• WORK TASK: Extract, exactly as written, each line from the start of the records below to the line containing "320x171 pixels.", both ends included; drop the pictures.

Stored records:
----
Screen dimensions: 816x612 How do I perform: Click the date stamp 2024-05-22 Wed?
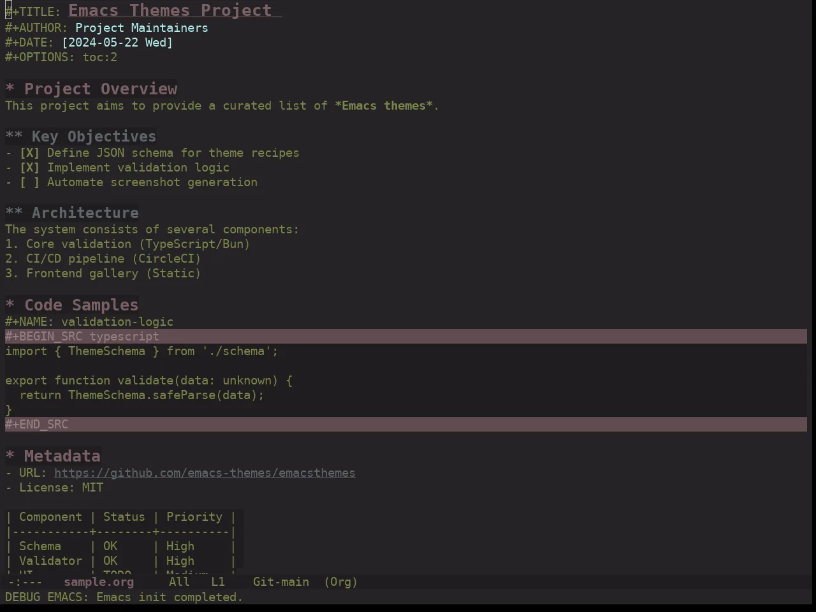pos(117,43)
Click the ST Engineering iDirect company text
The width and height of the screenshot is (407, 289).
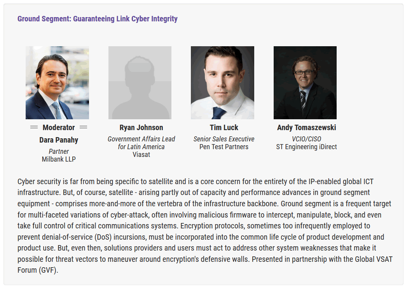307,147
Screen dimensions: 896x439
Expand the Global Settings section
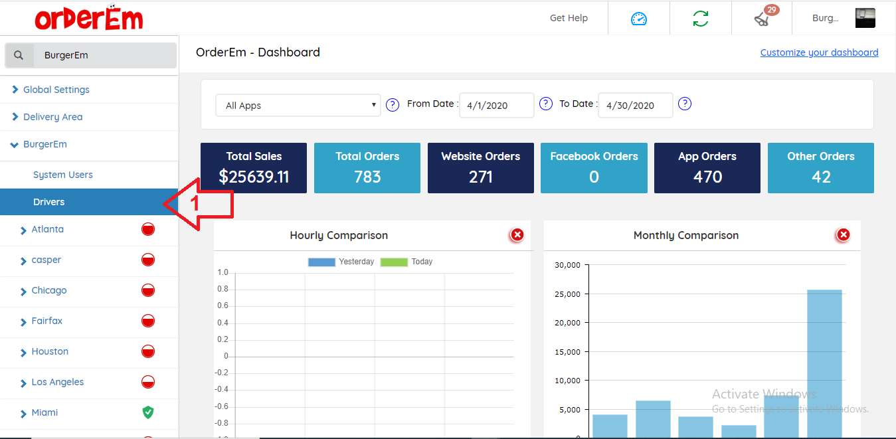[x=56, y=90]
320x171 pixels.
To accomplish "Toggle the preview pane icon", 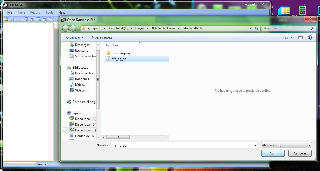I will coord(301,37).
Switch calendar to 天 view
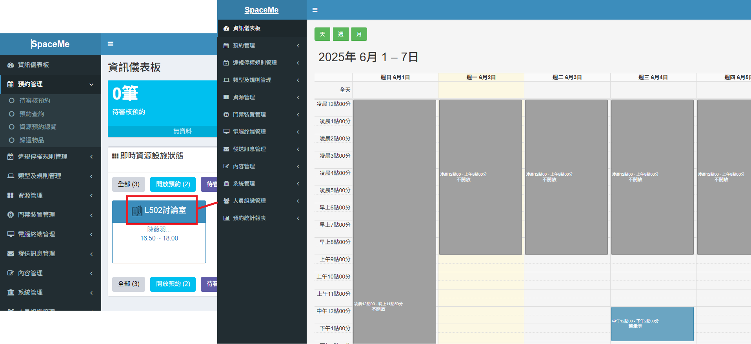The height and width of the screenshot is (344, 751). (x=322, y=34)
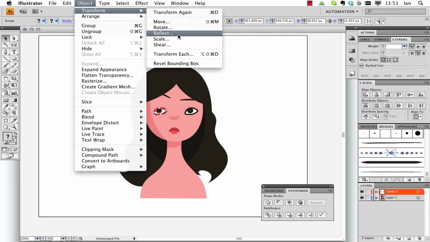Click Horizontal Align Left in Align panel

click(365, 95)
----
• ANSWER TO THIS EXERCISE:
Screen dimensions: 816x612 How do I perform: Click the date stamp 2024-05-22 Wed?
pos(117,43)
Click the ST Engineering iDirect company text
The width and height of the screenshot is (407, 289).
307,147
Screen dimensions: 896x439
Expand the Global Settings section
[x=56, y=90]
320x171 pixels.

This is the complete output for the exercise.